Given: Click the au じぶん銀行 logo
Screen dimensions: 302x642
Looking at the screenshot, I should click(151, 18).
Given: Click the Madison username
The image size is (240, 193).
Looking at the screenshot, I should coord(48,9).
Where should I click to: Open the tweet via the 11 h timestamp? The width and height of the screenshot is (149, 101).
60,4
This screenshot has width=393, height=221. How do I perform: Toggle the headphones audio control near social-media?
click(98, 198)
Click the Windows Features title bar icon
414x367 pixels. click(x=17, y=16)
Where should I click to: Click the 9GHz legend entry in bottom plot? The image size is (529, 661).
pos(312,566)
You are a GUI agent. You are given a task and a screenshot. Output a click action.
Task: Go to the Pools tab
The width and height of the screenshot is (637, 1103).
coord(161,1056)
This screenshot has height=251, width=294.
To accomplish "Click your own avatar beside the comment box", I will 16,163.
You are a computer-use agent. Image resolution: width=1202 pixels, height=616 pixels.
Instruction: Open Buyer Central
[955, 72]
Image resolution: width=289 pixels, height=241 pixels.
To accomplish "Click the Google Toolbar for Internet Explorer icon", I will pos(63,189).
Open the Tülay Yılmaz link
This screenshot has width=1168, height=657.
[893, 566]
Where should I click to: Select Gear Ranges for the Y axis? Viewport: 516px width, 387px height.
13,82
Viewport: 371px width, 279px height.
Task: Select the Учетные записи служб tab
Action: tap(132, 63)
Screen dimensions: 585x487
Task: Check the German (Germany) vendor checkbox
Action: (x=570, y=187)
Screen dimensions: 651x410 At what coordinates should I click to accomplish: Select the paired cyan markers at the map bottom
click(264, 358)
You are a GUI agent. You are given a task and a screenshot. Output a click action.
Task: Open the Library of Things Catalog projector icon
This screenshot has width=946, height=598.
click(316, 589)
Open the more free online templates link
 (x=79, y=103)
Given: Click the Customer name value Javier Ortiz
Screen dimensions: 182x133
======
__Directions__.
Only the lines from the one with "Task: Open the" through the final line above should be repeated, each exactly as written.

__Reply to the task__.
Task: Open the Library of Things Catalog projector icon
This screenshot has width=946, height=598.
click(316, 589)
Open the more free online templates link
 (x=79, y=103)
Given: Click the Customer name value Javier Ortiz
Screen dimensions: 182x133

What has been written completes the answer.